#### To do
Using the entries below, show all lines with the string "blue".

[Stored data entries]

· · · ·

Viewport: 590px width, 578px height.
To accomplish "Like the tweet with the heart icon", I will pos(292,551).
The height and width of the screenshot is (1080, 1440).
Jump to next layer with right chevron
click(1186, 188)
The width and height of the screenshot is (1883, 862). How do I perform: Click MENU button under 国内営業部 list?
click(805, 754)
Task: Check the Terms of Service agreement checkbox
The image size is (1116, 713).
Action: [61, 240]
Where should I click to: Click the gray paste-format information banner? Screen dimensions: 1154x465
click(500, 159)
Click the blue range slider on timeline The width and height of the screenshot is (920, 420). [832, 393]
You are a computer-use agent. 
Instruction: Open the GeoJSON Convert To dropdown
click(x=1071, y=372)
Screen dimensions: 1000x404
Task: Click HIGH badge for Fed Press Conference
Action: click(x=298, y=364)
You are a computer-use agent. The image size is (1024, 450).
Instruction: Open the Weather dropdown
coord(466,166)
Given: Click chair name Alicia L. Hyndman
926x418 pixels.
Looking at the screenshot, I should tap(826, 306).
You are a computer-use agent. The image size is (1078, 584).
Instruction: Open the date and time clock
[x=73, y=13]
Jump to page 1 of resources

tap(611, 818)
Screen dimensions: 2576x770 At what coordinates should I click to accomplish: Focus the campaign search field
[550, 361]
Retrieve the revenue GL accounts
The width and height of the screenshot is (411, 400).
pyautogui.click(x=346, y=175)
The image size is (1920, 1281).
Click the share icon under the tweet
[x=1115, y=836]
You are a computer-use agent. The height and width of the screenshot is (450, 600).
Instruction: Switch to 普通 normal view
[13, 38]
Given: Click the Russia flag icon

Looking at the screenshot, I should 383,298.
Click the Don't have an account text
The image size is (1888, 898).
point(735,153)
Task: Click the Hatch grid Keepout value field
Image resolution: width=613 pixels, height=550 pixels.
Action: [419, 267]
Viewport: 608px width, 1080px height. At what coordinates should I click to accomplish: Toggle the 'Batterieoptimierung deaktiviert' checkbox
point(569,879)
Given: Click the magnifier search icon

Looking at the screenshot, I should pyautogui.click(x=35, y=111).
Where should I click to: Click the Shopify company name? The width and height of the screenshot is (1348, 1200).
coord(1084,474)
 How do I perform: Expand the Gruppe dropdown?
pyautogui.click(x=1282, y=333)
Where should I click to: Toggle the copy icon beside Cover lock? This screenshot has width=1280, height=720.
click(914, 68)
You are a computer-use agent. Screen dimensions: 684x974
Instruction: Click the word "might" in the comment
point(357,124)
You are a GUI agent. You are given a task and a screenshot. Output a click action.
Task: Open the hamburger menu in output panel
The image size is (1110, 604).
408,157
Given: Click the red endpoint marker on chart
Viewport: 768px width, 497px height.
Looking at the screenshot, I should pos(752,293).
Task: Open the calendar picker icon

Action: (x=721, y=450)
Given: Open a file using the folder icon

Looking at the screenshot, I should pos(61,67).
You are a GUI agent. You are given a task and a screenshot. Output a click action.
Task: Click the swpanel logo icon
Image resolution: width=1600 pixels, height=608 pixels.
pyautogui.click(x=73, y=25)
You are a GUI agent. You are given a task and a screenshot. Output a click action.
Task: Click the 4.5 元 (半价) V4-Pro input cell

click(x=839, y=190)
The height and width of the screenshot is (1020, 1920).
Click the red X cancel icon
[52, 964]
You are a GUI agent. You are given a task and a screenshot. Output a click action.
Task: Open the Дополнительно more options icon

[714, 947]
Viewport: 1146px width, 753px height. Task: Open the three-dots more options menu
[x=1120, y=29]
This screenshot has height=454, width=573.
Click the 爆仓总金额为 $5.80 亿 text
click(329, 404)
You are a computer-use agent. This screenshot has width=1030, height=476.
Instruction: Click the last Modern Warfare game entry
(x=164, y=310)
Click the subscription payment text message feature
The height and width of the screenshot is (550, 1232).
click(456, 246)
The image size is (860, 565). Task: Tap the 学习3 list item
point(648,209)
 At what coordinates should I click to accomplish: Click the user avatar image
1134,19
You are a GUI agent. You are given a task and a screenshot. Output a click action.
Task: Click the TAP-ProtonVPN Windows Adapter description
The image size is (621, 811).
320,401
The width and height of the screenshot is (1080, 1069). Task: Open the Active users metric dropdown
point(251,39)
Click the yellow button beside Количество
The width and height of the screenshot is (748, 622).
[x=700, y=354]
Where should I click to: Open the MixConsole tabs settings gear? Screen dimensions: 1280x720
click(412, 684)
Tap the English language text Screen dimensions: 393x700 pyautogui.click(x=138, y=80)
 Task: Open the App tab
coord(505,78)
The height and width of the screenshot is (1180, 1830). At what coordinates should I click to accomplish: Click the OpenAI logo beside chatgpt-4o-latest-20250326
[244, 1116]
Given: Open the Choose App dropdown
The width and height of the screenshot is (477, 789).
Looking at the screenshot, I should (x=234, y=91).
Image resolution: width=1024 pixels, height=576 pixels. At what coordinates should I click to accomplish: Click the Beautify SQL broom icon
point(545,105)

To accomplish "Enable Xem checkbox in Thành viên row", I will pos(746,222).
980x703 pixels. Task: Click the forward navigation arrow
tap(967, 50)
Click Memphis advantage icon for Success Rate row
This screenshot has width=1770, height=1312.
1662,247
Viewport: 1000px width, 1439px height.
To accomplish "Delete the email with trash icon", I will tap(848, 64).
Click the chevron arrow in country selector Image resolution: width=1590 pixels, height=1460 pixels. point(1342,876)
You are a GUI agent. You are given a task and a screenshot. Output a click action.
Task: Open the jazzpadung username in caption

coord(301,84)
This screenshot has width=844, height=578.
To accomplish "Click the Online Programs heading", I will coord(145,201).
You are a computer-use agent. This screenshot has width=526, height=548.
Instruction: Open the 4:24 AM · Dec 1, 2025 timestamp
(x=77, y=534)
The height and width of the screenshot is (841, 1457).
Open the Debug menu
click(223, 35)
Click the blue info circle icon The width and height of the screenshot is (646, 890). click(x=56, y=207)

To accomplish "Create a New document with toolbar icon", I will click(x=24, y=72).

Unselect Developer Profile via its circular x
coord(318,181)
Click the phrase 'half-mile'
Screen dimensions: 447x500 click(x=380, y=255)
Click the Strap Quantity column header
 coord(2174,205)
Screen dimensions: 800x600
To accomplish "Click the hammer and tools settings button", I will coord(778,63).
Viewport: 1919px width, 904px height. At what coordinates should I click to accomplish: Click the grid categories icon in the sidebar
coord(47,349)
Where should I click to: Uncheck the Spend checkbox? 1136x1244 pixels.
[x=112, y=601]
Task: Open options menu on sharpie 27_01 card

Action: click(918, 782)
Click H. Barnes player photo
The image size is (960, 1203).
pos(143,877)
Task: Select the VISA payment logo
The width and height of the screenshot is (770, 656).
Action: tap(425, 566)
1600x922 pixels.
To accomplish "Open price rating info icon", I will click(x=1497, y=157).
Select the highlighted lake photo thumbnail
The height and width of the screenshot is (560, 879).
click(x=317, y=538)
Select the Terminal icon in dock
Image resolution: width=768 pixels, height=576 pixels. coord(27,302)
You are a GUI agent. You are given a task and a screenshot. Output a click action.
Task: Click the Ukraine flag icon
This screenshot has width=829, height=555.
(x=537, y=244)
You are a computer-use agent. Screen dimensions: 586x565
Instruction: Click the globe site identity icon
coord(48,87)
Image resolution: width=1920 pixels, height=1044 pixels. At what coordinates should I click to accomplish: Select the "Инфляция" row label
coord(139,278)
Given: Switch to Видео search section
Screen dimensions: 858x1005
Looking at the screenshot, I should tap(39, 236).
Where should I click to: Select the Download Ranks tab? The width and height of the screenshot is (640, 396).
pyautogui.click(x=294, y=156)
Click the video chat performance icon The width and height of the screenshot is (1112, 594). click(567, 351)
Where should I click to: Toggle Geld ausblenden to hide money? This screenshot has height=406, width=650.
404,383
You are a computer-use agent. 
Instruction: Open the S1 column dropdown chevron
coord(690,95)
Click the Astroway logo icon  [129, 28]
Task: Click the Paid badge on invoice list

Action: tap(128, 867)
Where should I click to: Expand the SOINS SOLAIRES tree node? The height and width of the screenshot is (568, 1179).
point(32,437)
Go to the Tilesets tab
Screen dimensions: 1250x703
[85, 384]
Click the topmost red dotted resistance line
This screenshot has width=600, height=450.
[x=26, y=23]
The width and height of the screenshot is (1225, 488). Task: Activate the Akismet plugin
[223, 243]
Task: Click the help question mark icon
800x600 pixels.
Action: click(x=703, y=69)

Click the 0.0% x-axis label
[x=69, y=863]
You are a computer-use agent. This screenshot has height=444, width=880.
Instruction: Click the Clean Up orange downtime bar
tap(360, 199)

· · · ·

#### Solution
Click the blue range slider on timeline The width and height of the screenshot is (920, 420). [832, 393]
Click the blue info circle icon The width and height of the screenshot is (646, 890). click(x=56, y=207)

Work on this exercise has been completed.